## Task to carry out:
Where a line in the material below has the string "blog", please report it.

## Data:
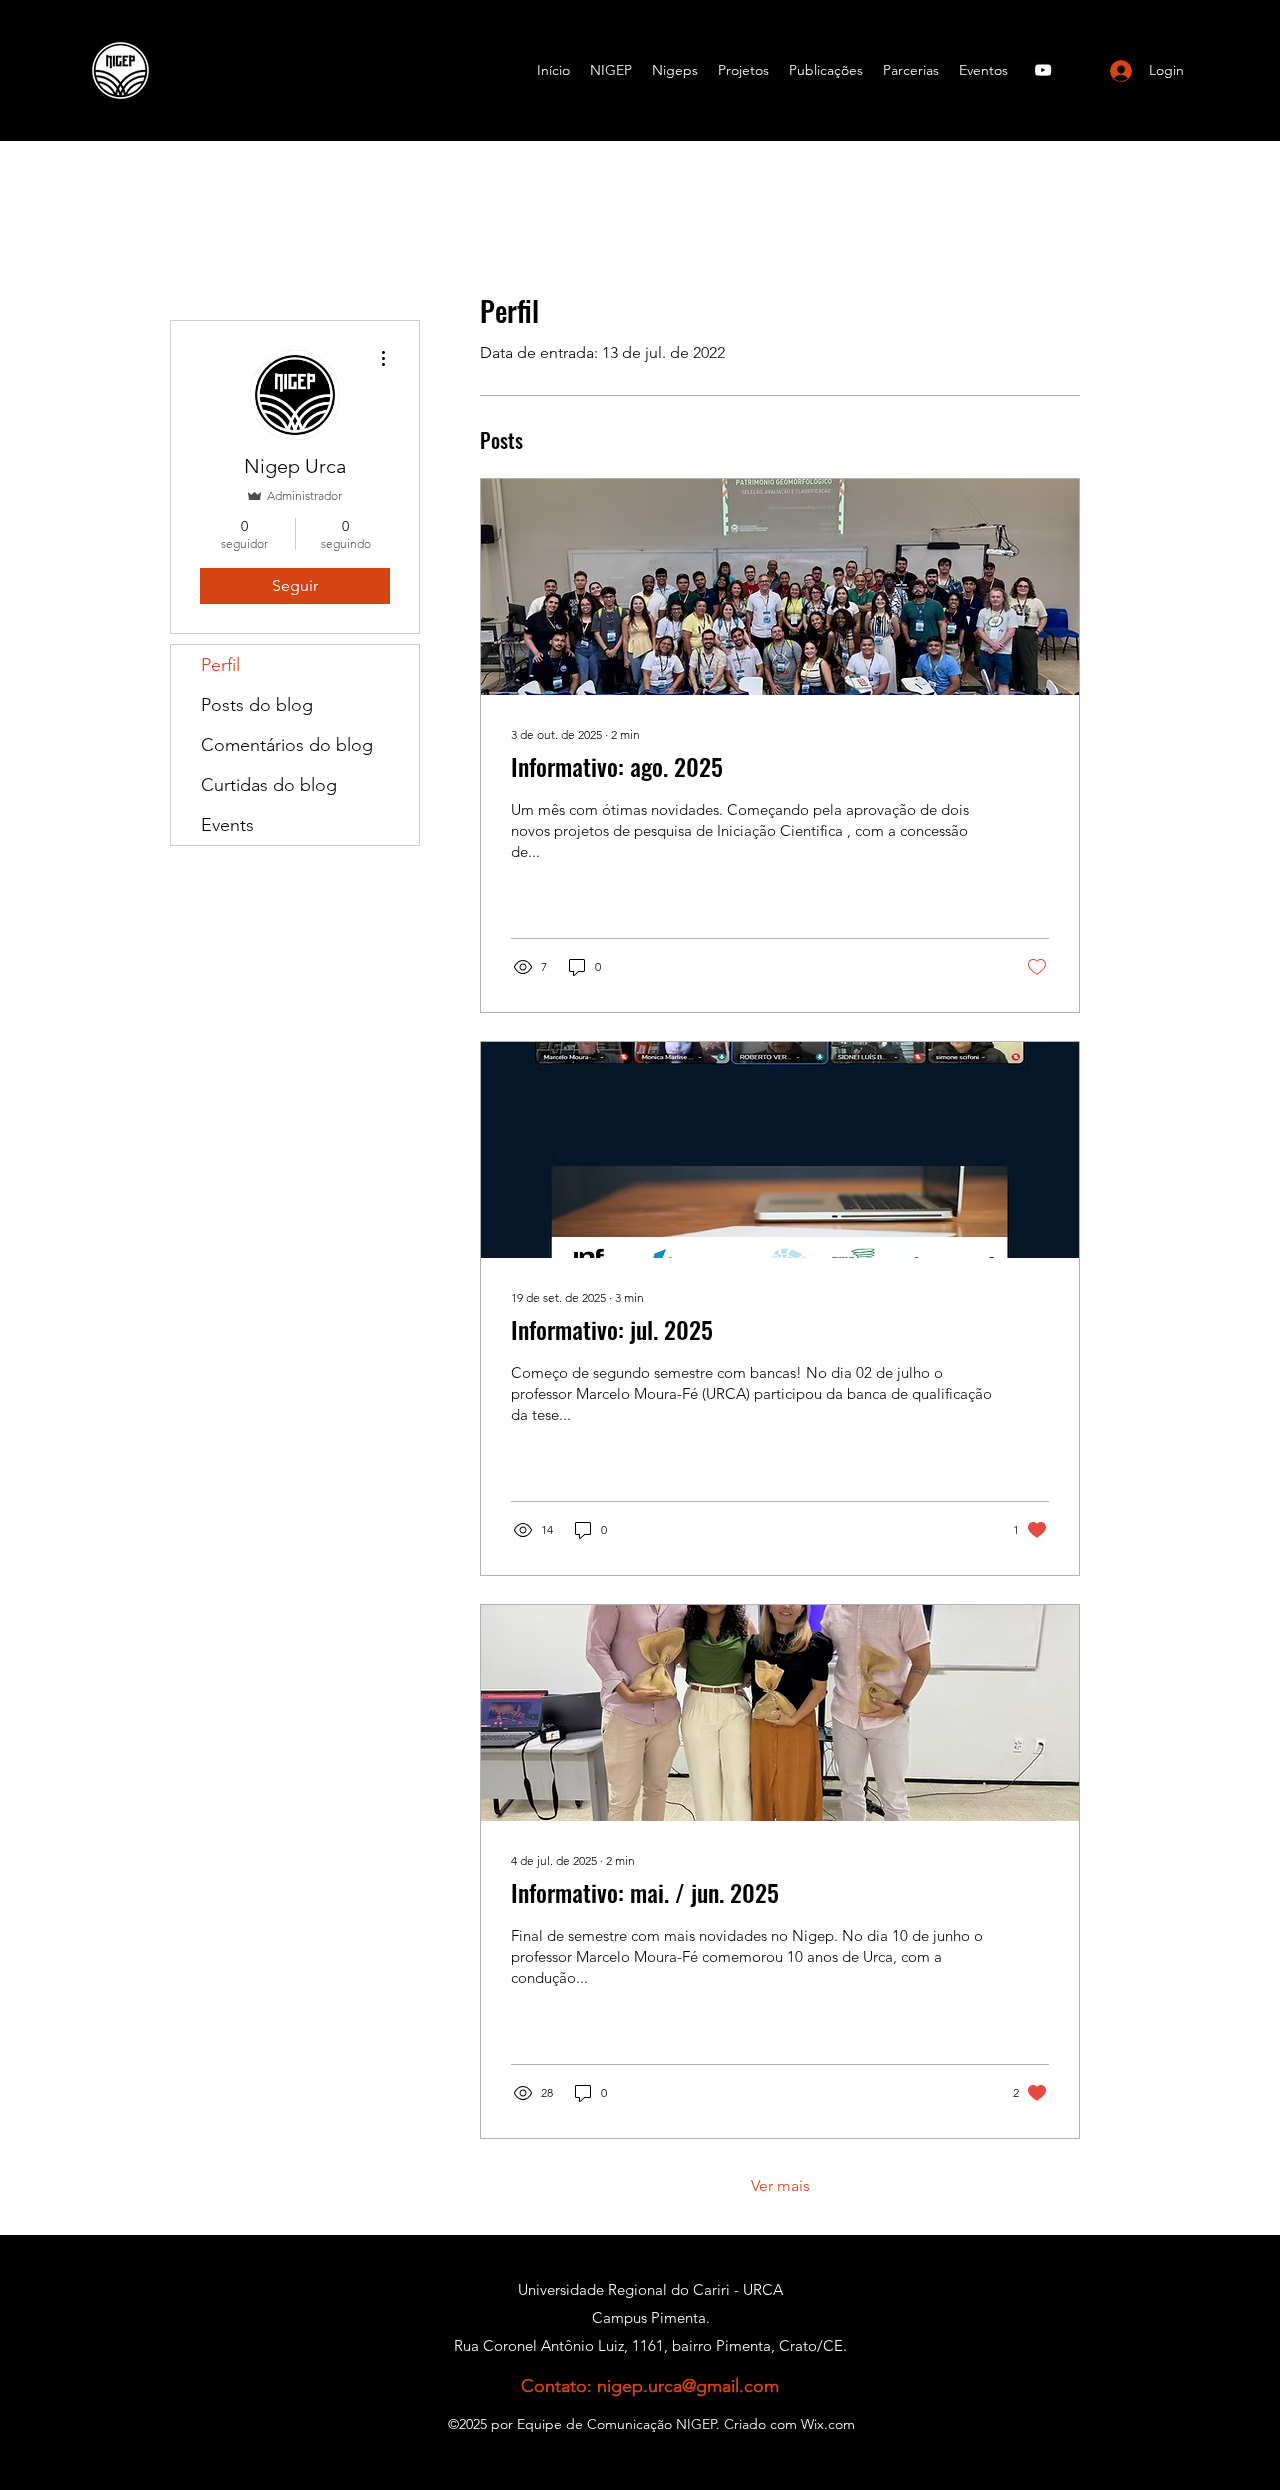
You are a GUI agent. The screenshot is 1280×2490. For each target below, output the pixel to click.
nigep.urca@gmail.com (688, 2386)
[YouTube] (1043, 70)
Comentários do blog (287, 745)
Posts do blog (257, 705)
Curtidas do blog (269, 785)
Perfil (220, 665)
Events (227, 825)
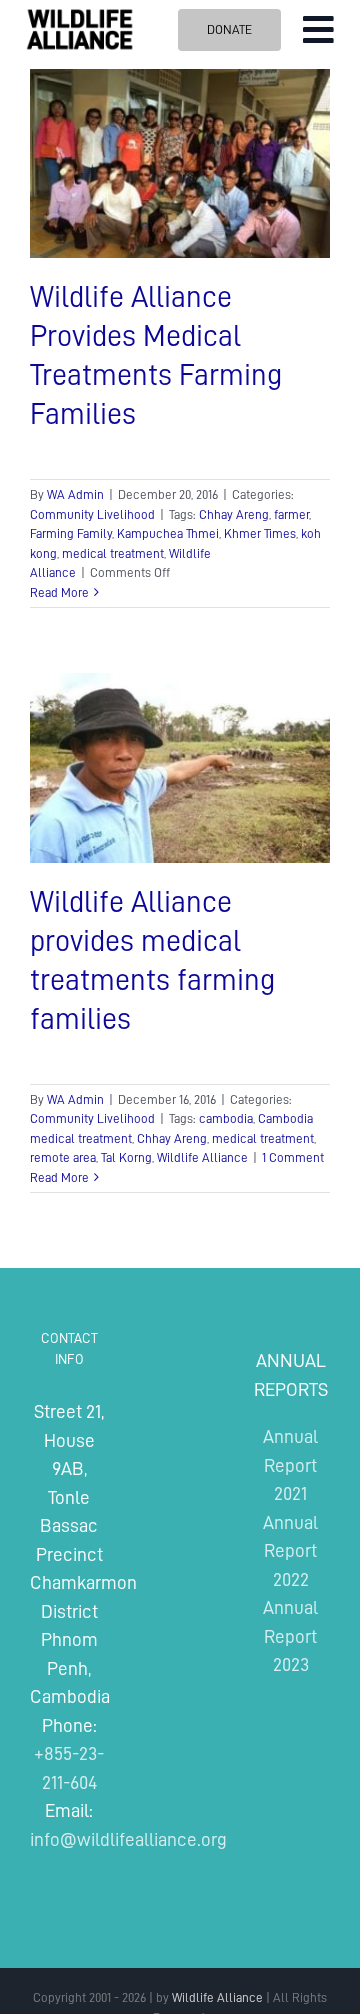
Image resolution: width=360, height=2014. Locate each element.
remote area (63, 1157)
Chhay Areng (234, 514)
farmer (291, 514)
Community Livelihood (92, 514)
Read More (59, 592)
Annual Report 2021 (290, 1465)
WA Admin (75, 494)
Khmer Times (260, 533)
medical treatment (113, 553)
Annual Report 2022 (290, 1551)
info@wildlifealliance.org (128, 1839)
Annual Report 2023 (290, 1636)
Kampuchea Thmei (168, 533)
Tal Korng (126, 1157)
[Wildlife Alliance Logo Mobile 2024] (79, 15)
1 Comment (293, 1157)
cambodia (226, 1118)
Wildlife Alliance (202, 1157)
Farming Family (71, 533)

## Result of this task:
Comentários do blog (287, 745)
Posts do blog (257, 705)
Curtidas do blog (269, 785)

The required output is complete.